> **STATED GOAL**
Reproduce the items below, substituting "control" for every occurrence of "button" and leaving all other text unchanged; omit the pictures.

> **DATASET EXTRACT**
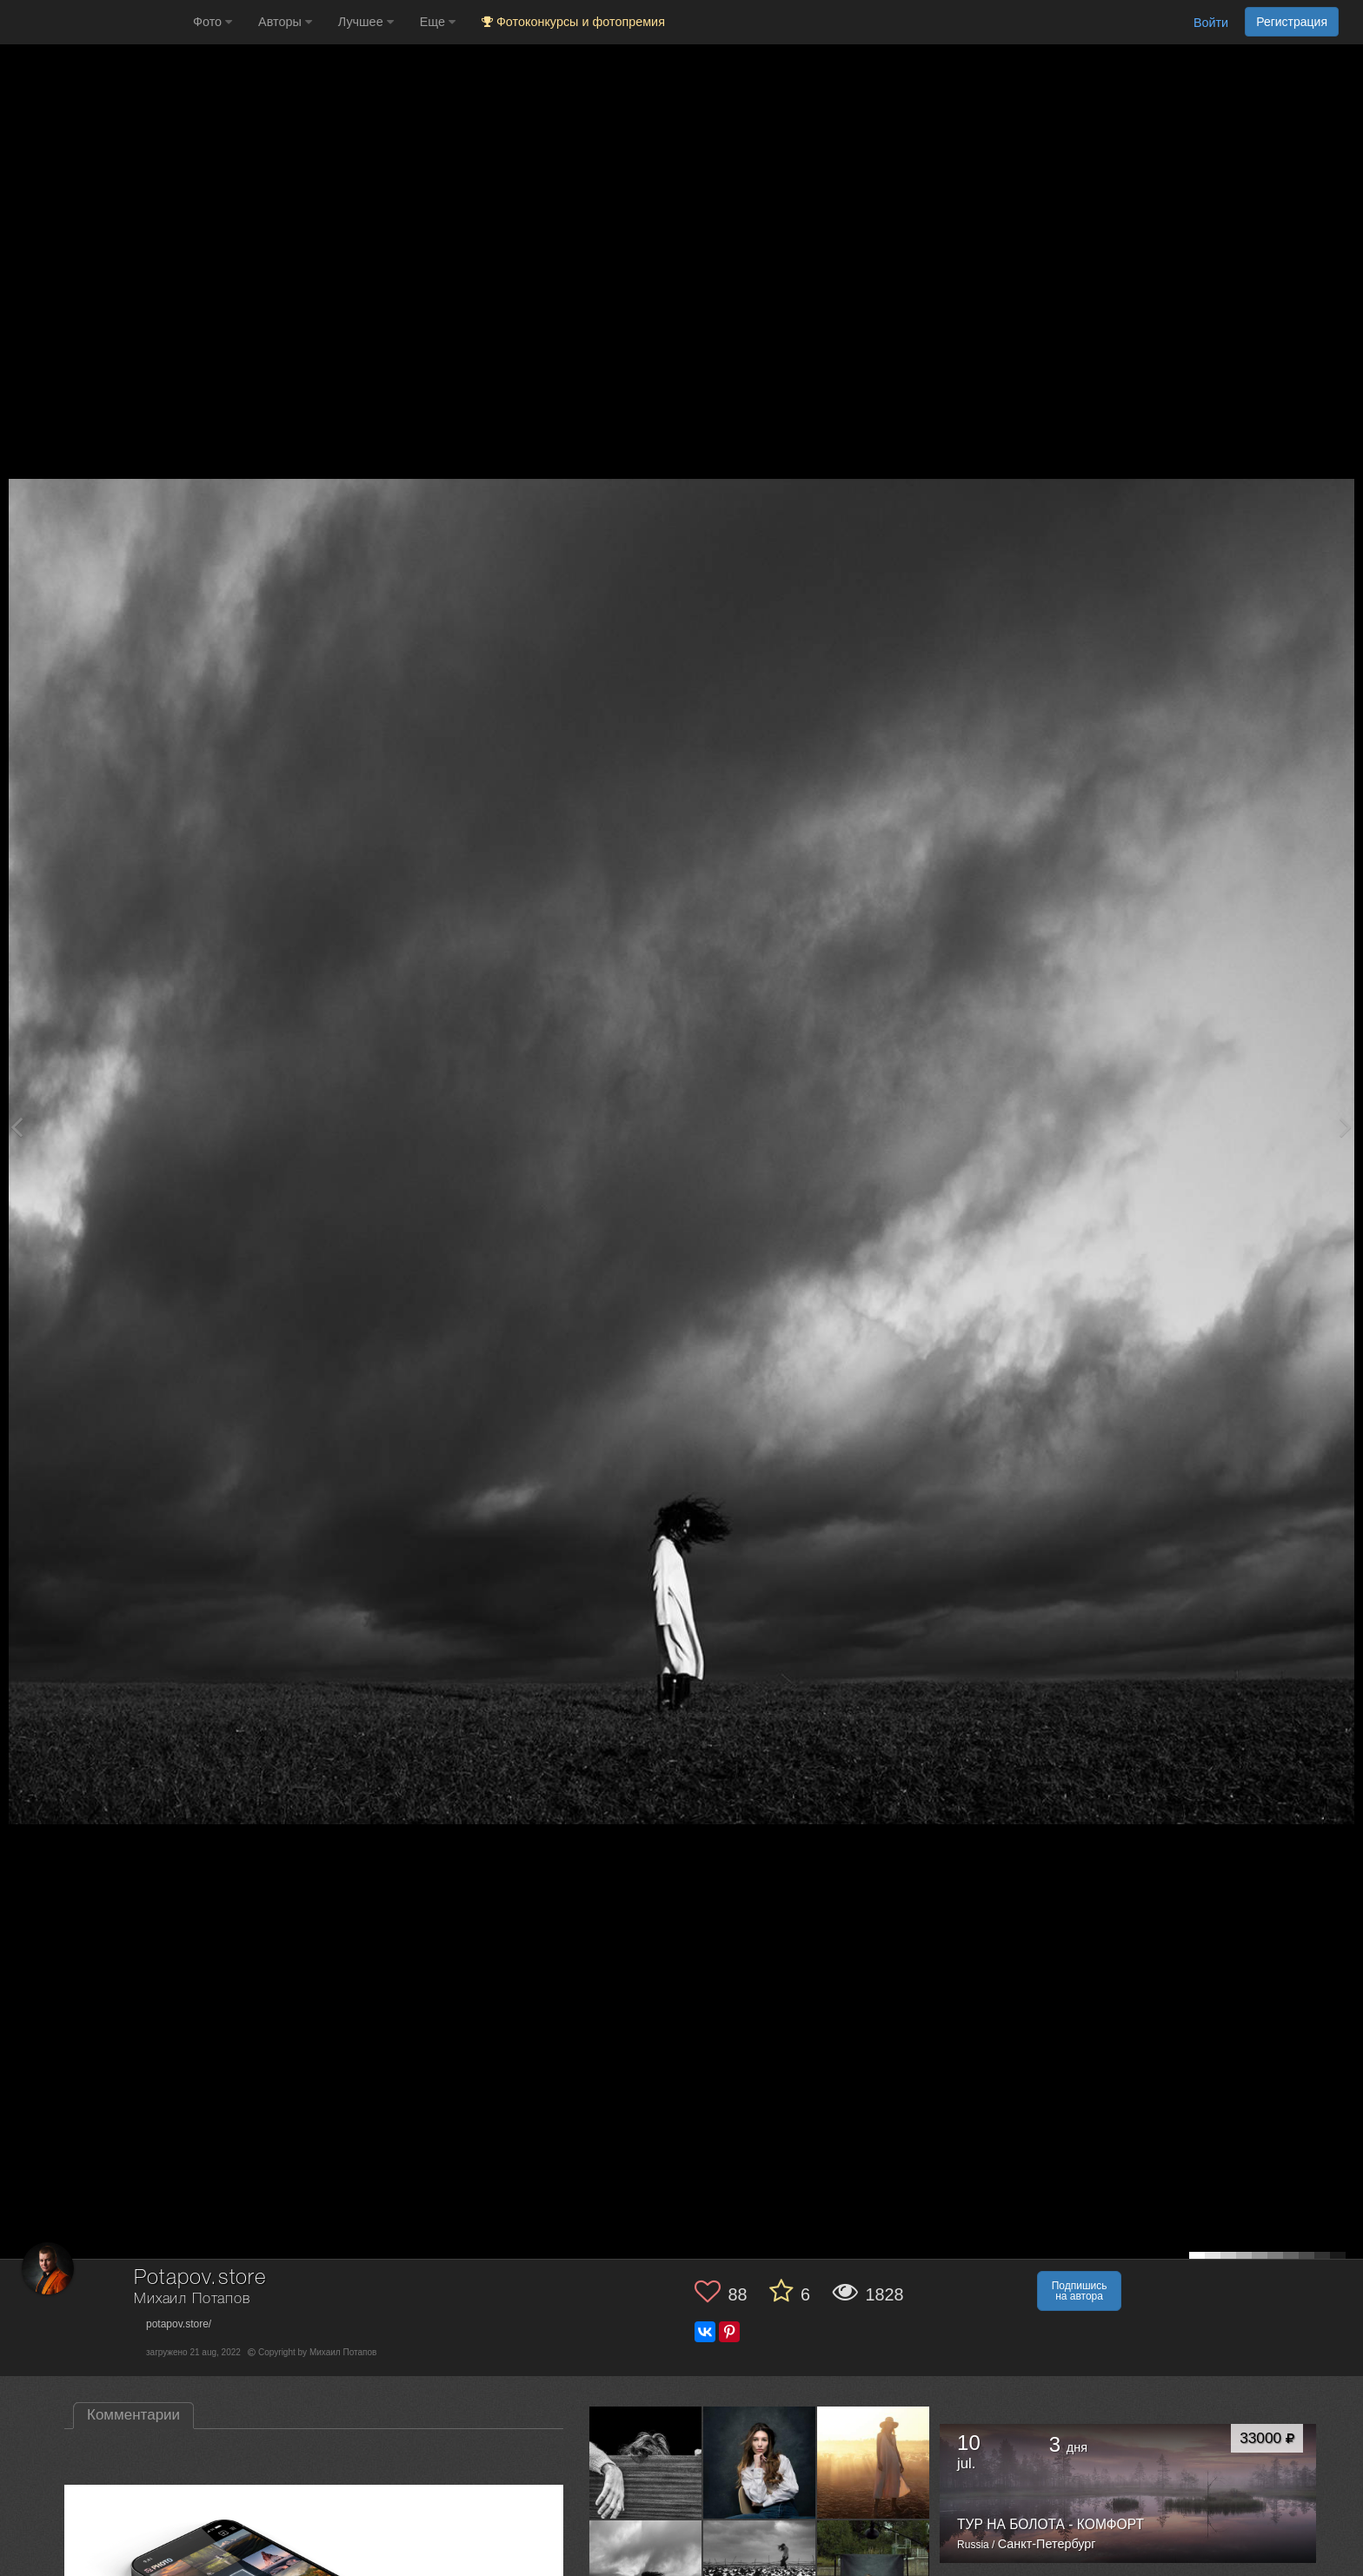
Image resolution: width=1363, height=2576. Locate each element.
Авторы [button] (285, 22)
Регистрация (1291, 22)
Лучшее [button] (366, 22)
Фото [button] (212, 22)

> **WRITTEN RESPONSE**
Image resolution: width=1363, height=2576. Locate each element.
Авторы [control] (285, 22)
Регистрация (1291, 22)
Лучшее [control] (366, 22)
Фото [control] (212, 22)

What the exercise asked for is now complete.